> **Trecho para leitura**
____

#  > Telecomunicações >  > Mikrotik >  >  RBMetal2SHPn c/ RB Sxt 2ndr2 Lite2

## Heler

Bom dia pessoal, quero tirar uma dúvida.
Já uso aqui na minha pequena rede um RBMetal2SHPn, estou querendo usar em conjunto um rb sxt lite 2 2.4ghz, algum de vcs já usaram o rb sxt 2, já li em fóruns várias reclamações do rb metal 5.8ghz porém muitos elogios do rb metal 2.4ghz, porém Oque vc acham da sxt lite 2 2ghz?

----------


## muttley

Qualquer equipamento 2.4 Mikrotik funciona muito bem! Mas em 5.8 temos 
que ter muito cuidado! Pois em 2.4 pode usar em modo N, e tbm usar no 
protocolo proprietário do mikrotik dos dois lados, ''nv2''. É ótimo!!!

----------


## Heler

> Qualquer equipamento 2.4 Mikrotik funciona muito bem! Mas em 5.8 temos 
> que ter muito cuidado! Pois em 2.4 pode usar em modo N, e tbm usar no 
> protocolo proprietário do mikrotik dos dois lados, ''nv2''. É ótimo!!!


Valeu pelo feedback, mas pq ter cuidado c os 5.8?

----------


## muttley

Em 2.4 com visada parcial ainda funciona quase que 100% 
Massss... em 5.8 nem a pau! kkkk

----------


## avatar52

Não se resume só em visada ou zona de fresnel, você tem que se preocupar com piso de ruído e potência também. 

E complementando: tanto em 2,4GHz quanto em 5GHz você pode trabalhar com protocolo TDMA do seu fabricante (NV2-Nstreme, Airmax ou iPoll).

----------


## Heler

Vlw

----------

____

> **Dados registrados**
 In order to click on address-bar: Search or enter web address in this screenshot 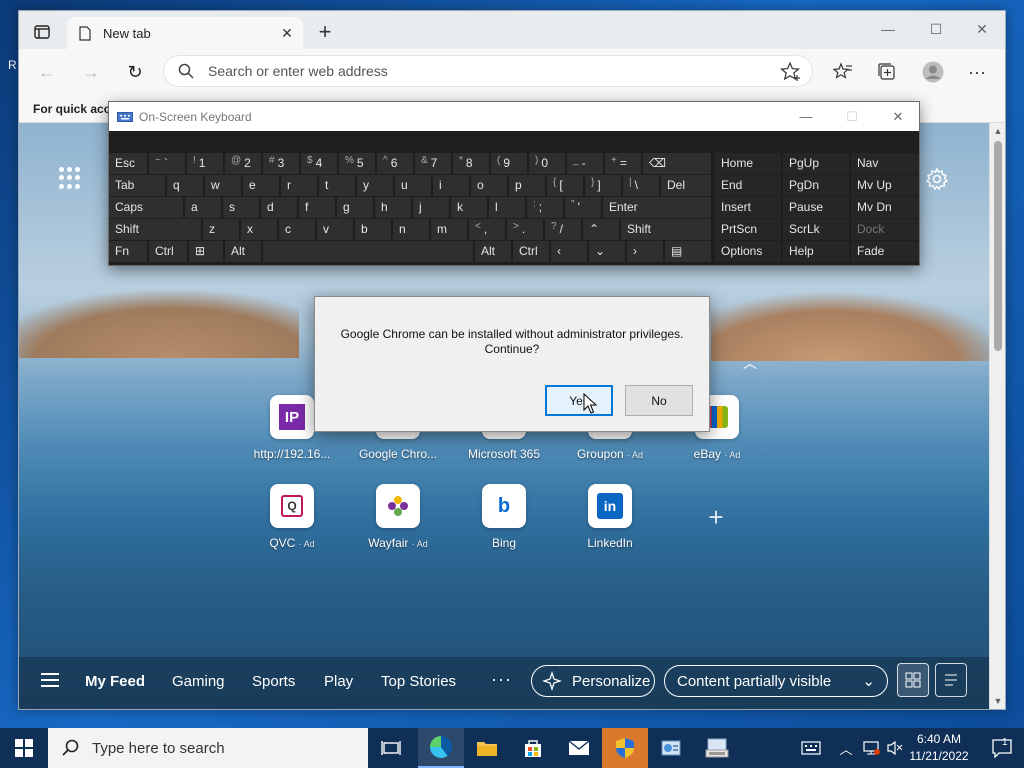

____

> **O que se pede**
Reproduza sem nenhuma alteração a parte do trecho sobre equipamentos Mikrotik que vai de "Já uso aqui" até "lite 2 2ghz?". As linhas não têm nenhuma relação com o trecho sobre equipamentos Mikrotik.

> **Resposta escrita**
Já uso aqui na minha pequena rede um RBMetal2SHPn, estou querendo usar em conjunto um rb sxt lite 2 2.4ghz, algum de vcs já usaram o rb sxt 2, já li em fóruns várias reclamações do rb metal 5.8ghz porém muitos elogios do rb metal 2.4ghz, porém Oque vc acham da sxt lite 2 2ghz?